On the other hand, because Kayce is struggling with his immediate family right now, that frees him up to do some business for his dad, who has unearthed the rap sheet of one of the men responsible for the assassination attempts on the Duttons. John wants Kayce to ask Jamie to help unwind the conspiracy—in part because he suspects his adopted son might’ve been part of the plot. The scene between Kayce and Jamie is nice, because the two brothers do still share a bond; and no matter how peeved Jamie is with the Duttons (and Beth especially), he stills feel an obligation to defend the family that raised him.
(That said, while pursuing the info Kayce leaves with him, Jamie discovers his ex-con biological father Garrett Randall was one of the murder-for-hire ringmaster’s cellmates. This will surely test his loyalties going forward.)
As for Rip, even though it doesn’t make much sense that he and Beth are so mad at Carter, it will never not be entertaining to see Cole Hauser go full Force Of Nature in this role. It doesn’t take much to pull the trigger on this self-loathing hired gun; and it’s been fascinating to see Rip trying to pass his profound psychological problems along to Carter.
But it’s not just the boy who feels Rip’s wrath this week. When some of the cattle get pinkeye—and the lately disgruntled Lloyd tries to bring them back to the corral because it’ll be easier to treat them there—Rip flips out, because taking the lazy way could endanger the whole herd. The rest of the ranch hands are excited to do some real cowboy stuff, roping the livestock to treat them. But Rip—like John and Travis—knows that taking care of animals isn’t some “timed event.” It’s a way of life. And whenever it’s easy, something’s wrong.
- When Beth sees that the show-horse investment is already paying off in big prize-money checks, she admits she may have been wrong when she said her dad was squandering her inheritance. This does raise a nagging question, though: If Beth is such a peerless corporate raider, why should she ever have to worry about money?
- Travis tells Jimmy that Road House is the best movie ever made and that he wants to grow up to be Sam Elliott.
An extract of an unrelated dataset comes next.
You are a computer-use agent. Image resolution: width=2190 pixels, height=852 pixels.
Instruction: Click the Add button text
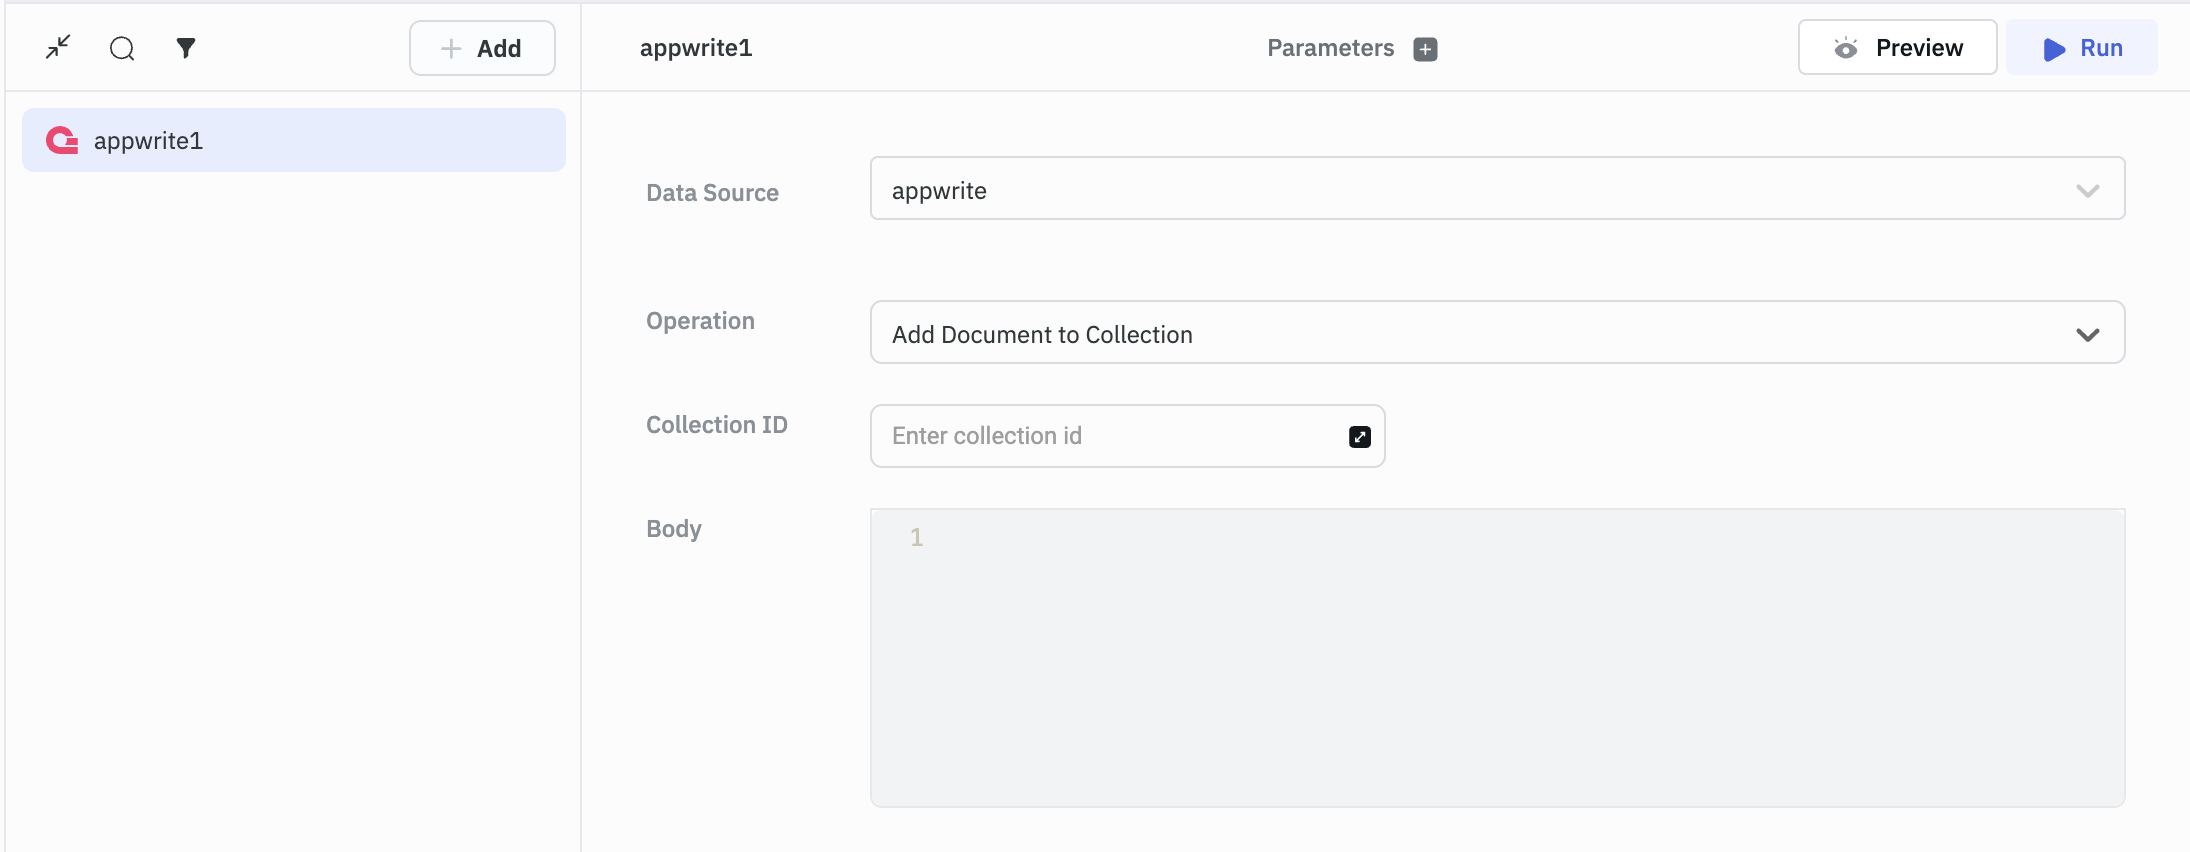click(x=498, y=49)
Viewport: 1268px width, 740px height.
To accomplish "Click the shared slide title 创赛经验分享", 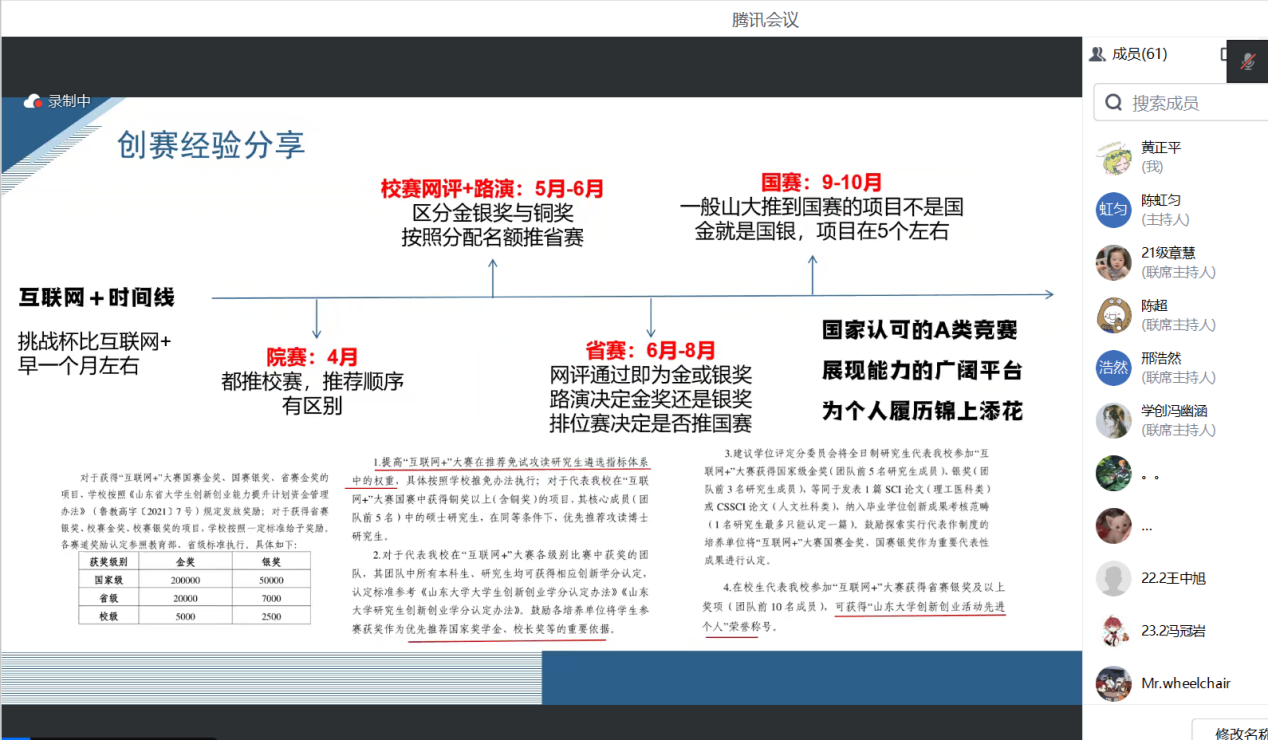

Like the 6666 ranch cameo, this is a roundabout promotion for another Yellowstone spinoff: 1883, a Dutton family history that features Elliott as a veteran frontiersman who helps the Duttons make their way to Montana.
- This is a drop-in Yellowstone review; The A.V. Club is not currently planning to recap the show weekly. I will however return after the season finale with a review and a larger look at the season and series as a whole.